L’appuntamento del 27 gennaio inaugura un anno che, pur con le cautele rese necessarie dalla situazione pandemica globale, si preannuncia vitale e ricco di progetti e creazioni.

Il progetto quadriennale Il Passato Imminente dedicato a Pedro Calderón de la Barca, con il quale Lenz ha concorso all’ottenimento del titolo di Parma Capitale Italiana della Cultura 2020+21, proseguirà con il riallestimento di Altro stato, interpretato dalla storica attrice sensibile di Lenz Barbara Voghera, il 21 marzo in occasione della Giornata Mondiale delle persone con sindrome di Down, con la presentazione di Hipógrifo violento il 6 e 7 maggio nel magnifico Teatro Farnese, all’interno del Complesso museale della Pilotta e, nel mese di luglio, con il debutto assoluto dell’ultima parte del progetto, una imponente installazione visuale e performativa del capolavoro barocco La vita è sogno che verrà allestita in uno spazio monumentale a pochi chilometri da Parma.

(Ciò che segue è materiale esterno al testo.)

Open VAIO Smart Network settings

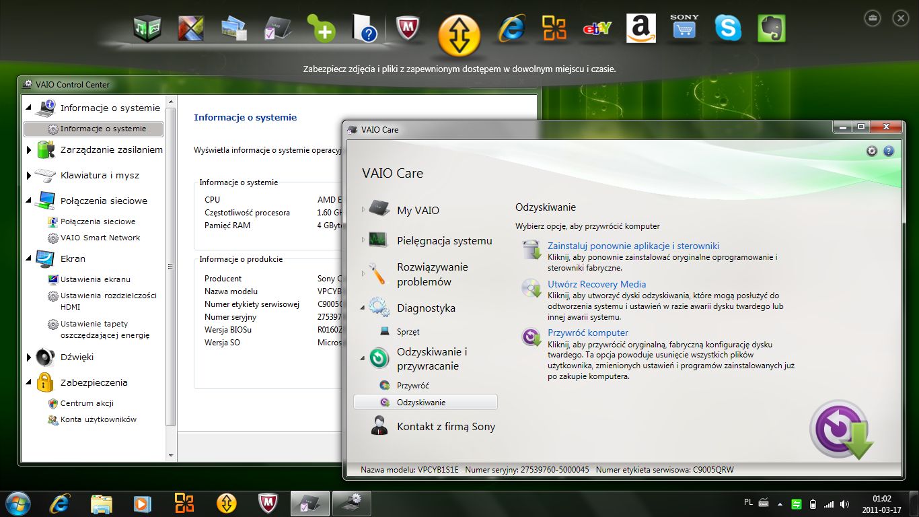(100, 238)
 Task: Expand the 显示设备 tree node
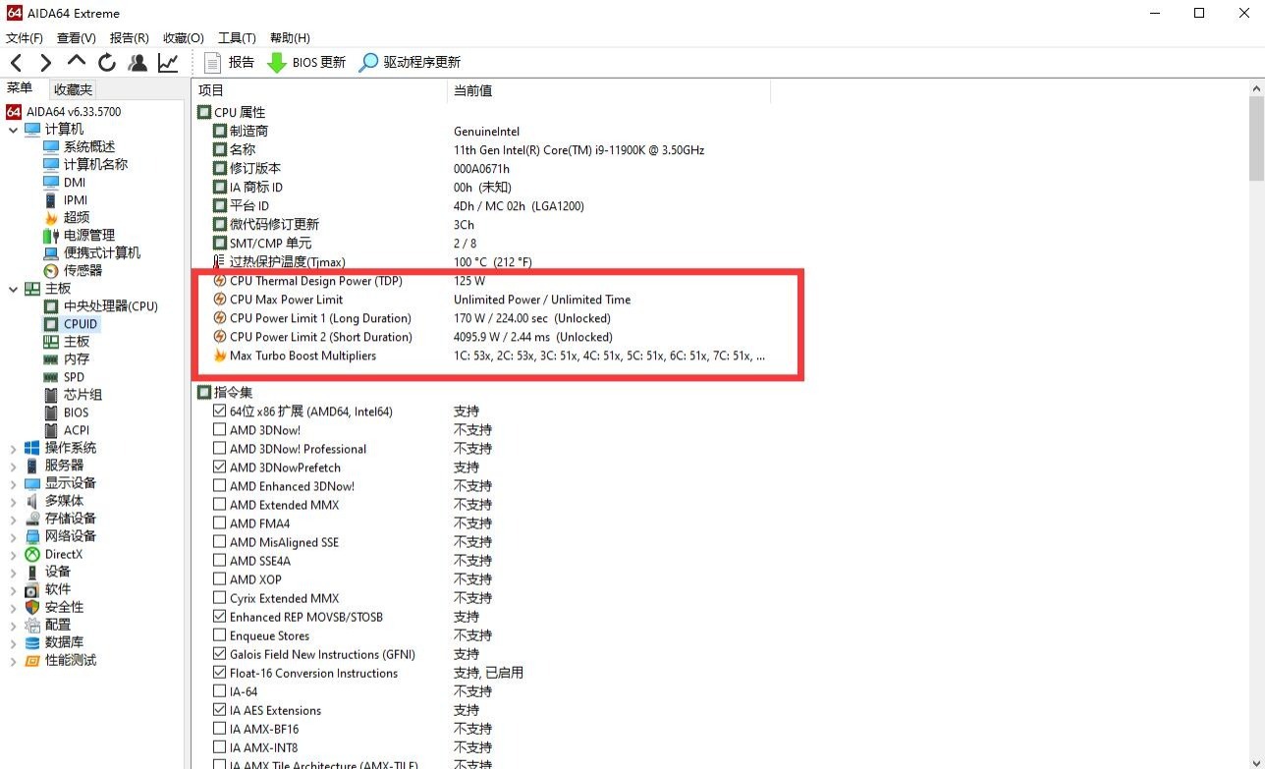13,483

Nel 2021 entra nel vivo il progetto Sacre Scritture con La Creazione, tra i vincitori del bando Vivere all’italiana sul palcoscenico promosso dal Ministero degli Affari Esteri e della Cooperazione Internazionale in collaborazione con il MiBACT e volto a valorizzare nel mondo le progettualità artistiche innovative italiane: a marzo prenderà avvio un corso di alta formazione che Maria Federica Maestri guiderà presso la prestigiosa Università IUAV di Venezia (con esito aperto al pubblico il 17 aprile) mentre, a novembre, La Creazione debutterà a Parma.

Prime assolute anche per Viale San Michele. Prima che si imbianchino le cantine (videoinstallazione site-specific di Francesco Pititto che sarà presentata il 25 aprile in occasione della Festa della Liberazione nell’ambito del Progetto permanente di Lenz su Resistenza e Olocausto) e per Orestea (la cui versione integrale racchiuderà tre diversi episodi, frutto di un’articolata ricercar performative sulla tragedia eschilea).

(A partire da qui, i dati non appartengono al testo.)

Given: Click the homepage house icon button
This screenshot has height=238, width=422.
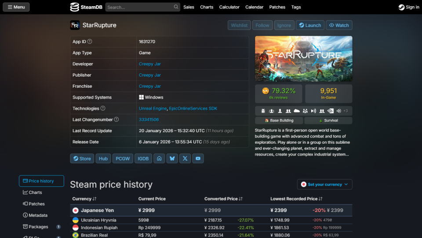Looking at the screenshot, I should tap(159, 159).
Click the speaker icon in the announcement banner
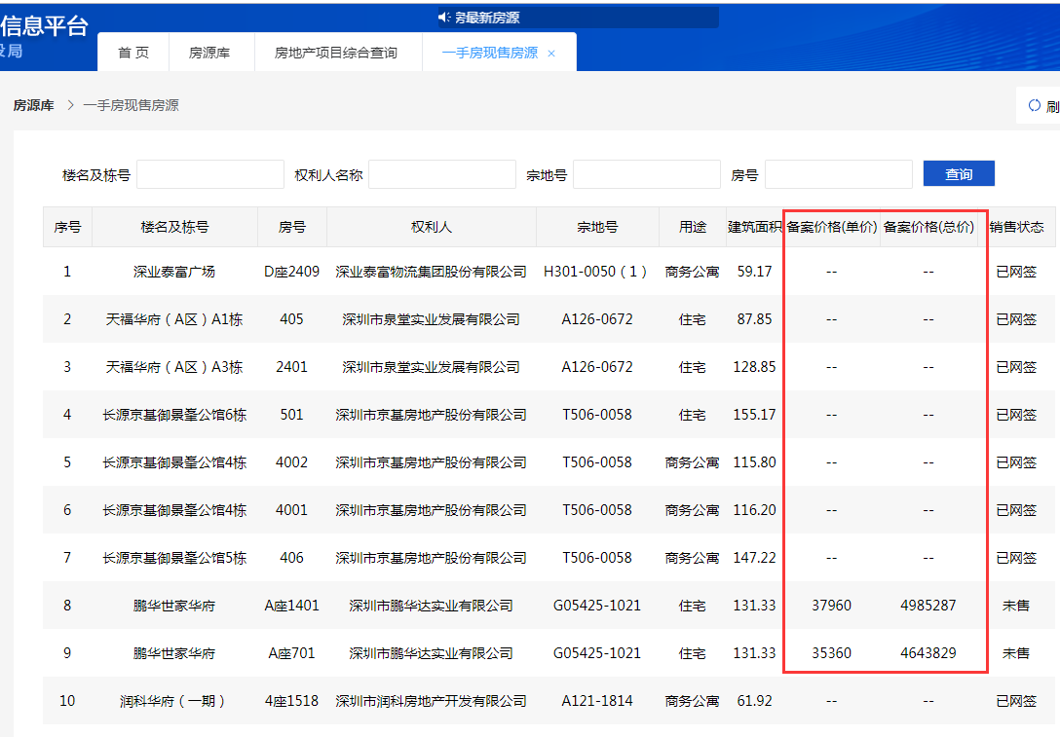The width and height of the screenshot is (1060, 737). point(442,15)
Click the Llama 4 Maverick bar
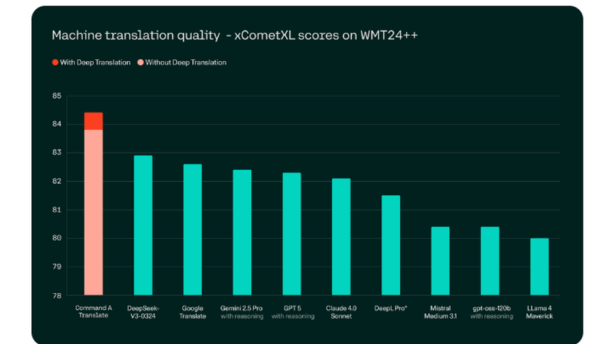 (x=539, y=267)
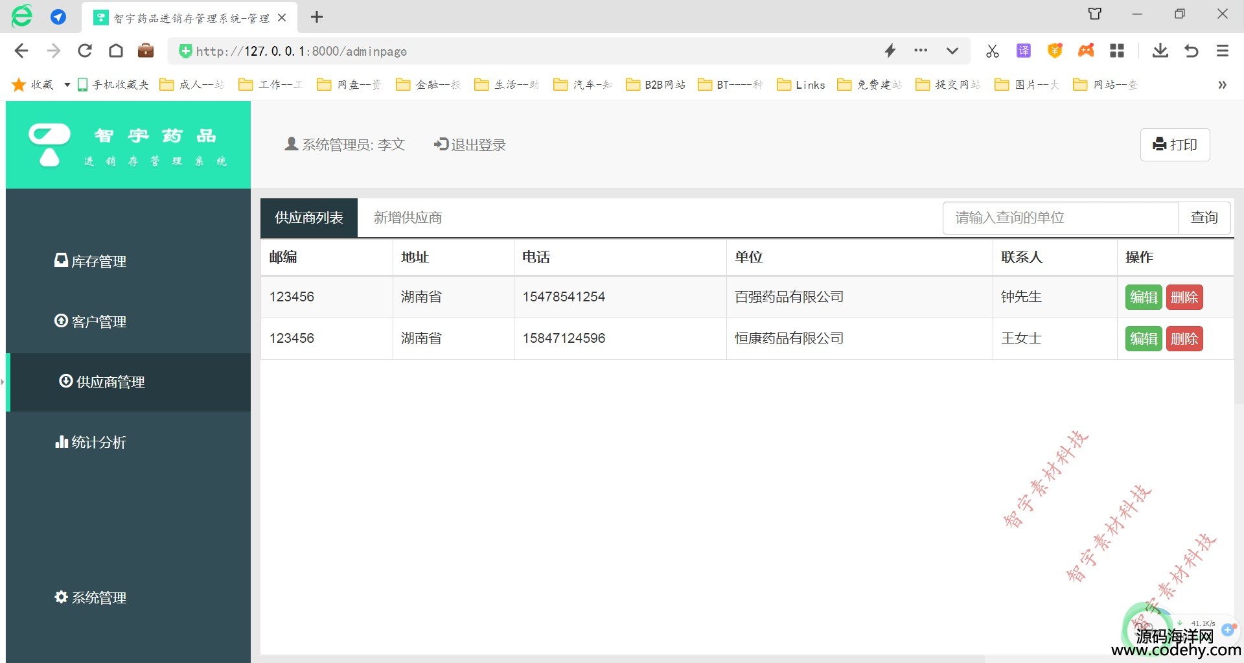Open the browser downloads icon
Screen dimensions: 1244x663
pos(1160,51)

Il Festival internazionale di performing arts Natura Dèi Teatri, la cui venticinquesima edizione, interamente dedicata al lavoro creativo e intellettuale delle donne nel 2020 non si è potuta realizzare, nel 2021 raddoppierà la propria presenza, con una sezione estiva e una autunnale.

Tutto l’anno sarà punteggiato da una ricca programmazione in streaming, dall’archivio storico della Fondazione, a fare da introduzione e arricchimento agli appuntamenti che verranno proposti in presenza: vale segnalare, tra le altre, la presentazione integrale e gratuita di due monumentali creazioni site-specific realizzate nel 2017, Paradiso. Un Pezzo Sacro al Ponte Nord di Parma, commissione speciale del Festival Verdi e Purgatorio, allestito nella Crociera dell’Ospedale Vecchio della città. Tali creazioni saranno visibili nel mese di settembre, nell’ambito delle celebrazioni per i settecento anni dalla morte di Dante Alighieri.

Pluralità di mondi performativi, lingue sceniche, spazi significanti, universi sensibili e modi di fruizione: molte linee si intrecciano nella ricerca rigorosa e visionaria di Lenz Fondazione.